In an earlier posting, I planed the pentagonal-cross-sectioned stiles for the cupboard restoration I am working on lately. These stiles are shaped thus so the tenons that join the rails & stiles will have 90-degree shoulders. This simplifies the tenons, but slightly complicates making the stiles, and mortising them. This is a period cupboard that I referred to for details for the restoration, showing these pentagonal stiles.

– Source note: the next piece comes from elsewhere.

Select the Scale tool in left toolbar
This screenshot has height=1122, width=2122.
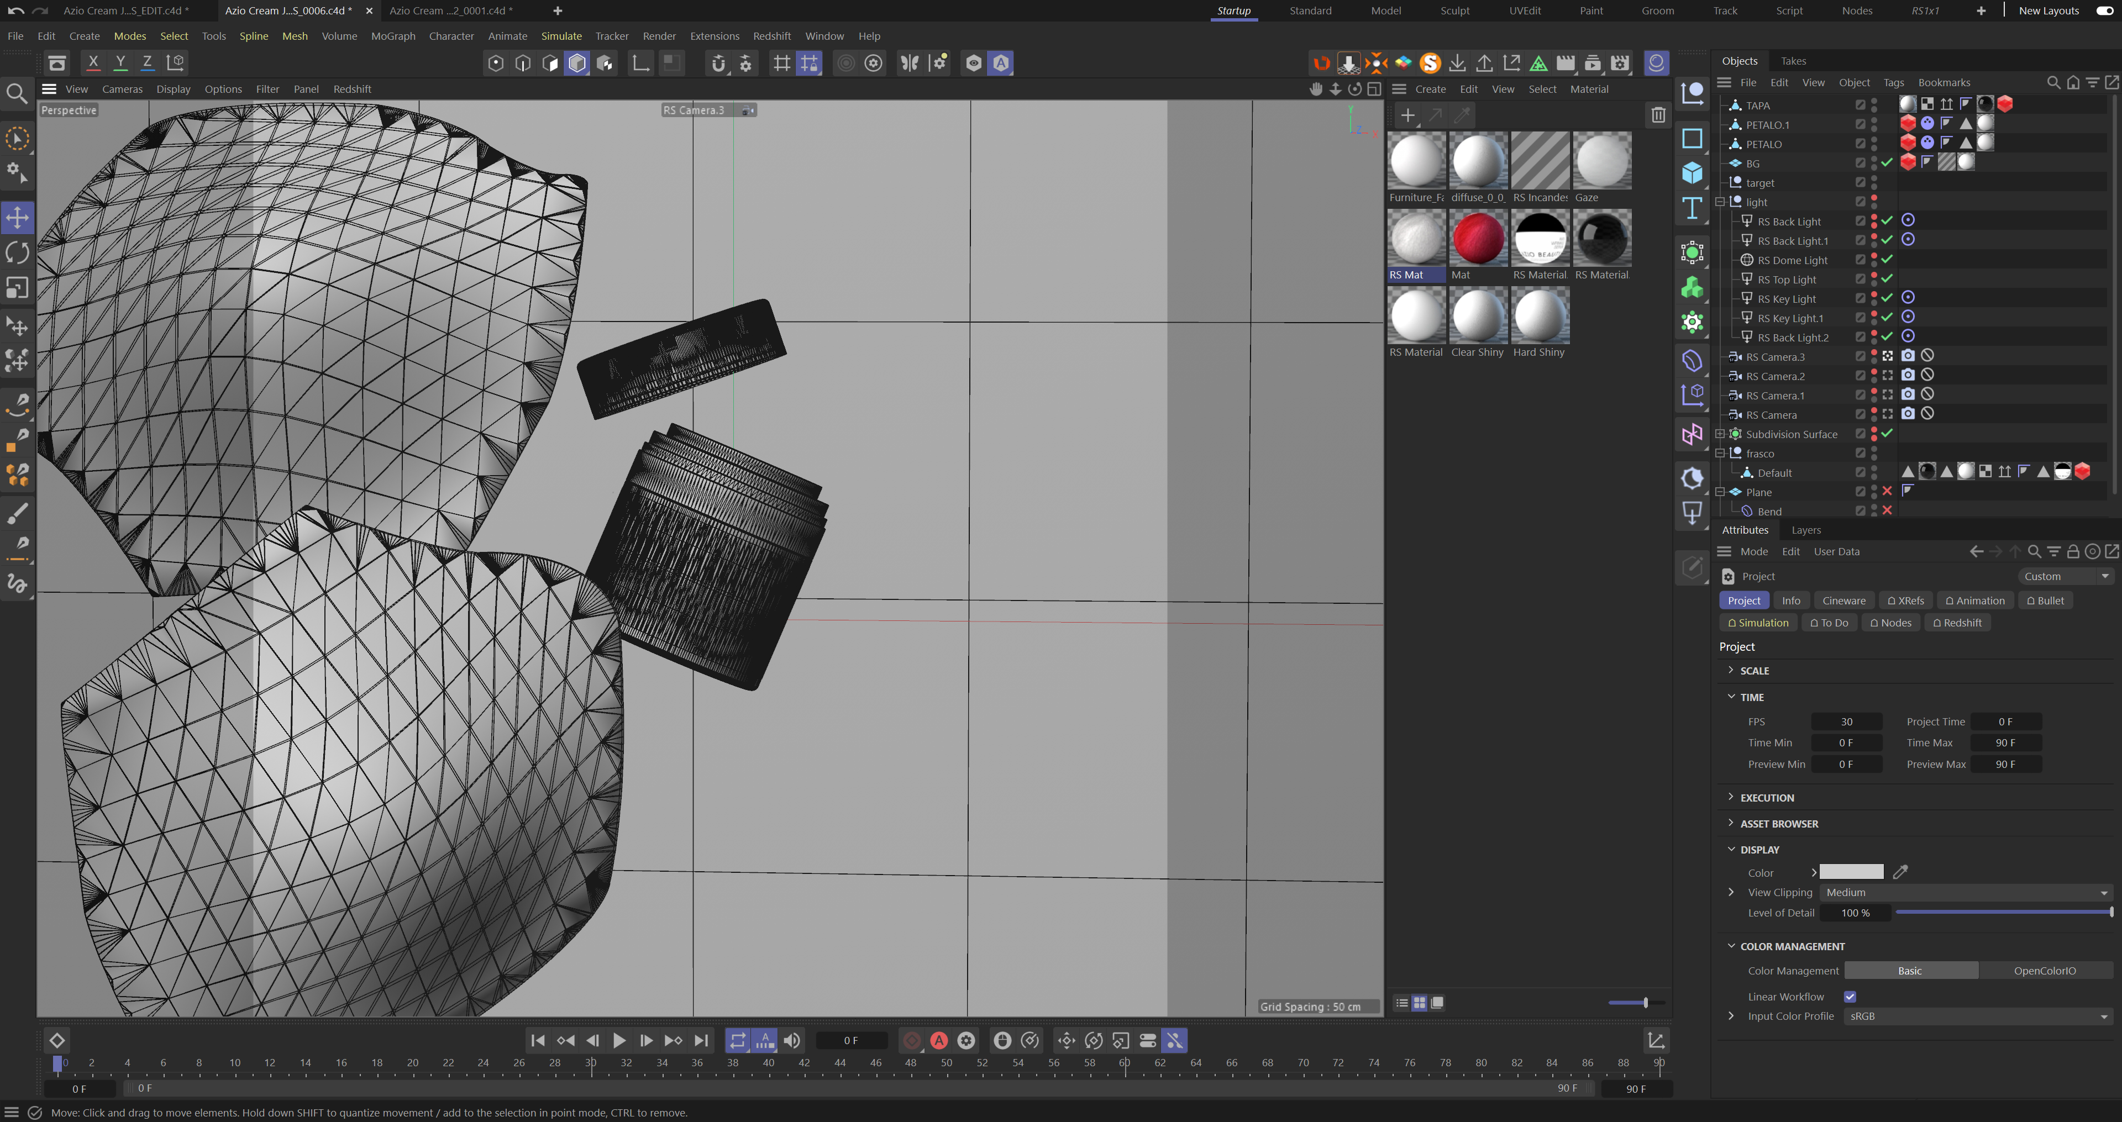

To facilitate mortising, I made a cradle to position the stiles’ front face plumb, thus the mortised surface parallel to the bench. That way the mortise chisel is held plumb as well. With a little shimming this cradle worked out for both orientations for these stiles. The notion for the cradle has a seventeenth-century precedent; Randle Holme illustrated what he called a “joiner’s saddle” that is in effect the same sort of thing. His description is thus:
“…used by both Joyners and Carpenters, and is termed a Joyners Saddle. It is an end of a Spar or Joyce cut into the side with an Indent or Beviled on each side, so that any square piece will lye steady in it with one of its edges up.”
At this stage, I am just test-assembling the front 2/3 of the carcase. This particular example will then be toe-nailed to a rectangular frame-and-panel to complete the upper case of the cupboard. Then there is an overhanging cornice, but that’s getting ahead of myself.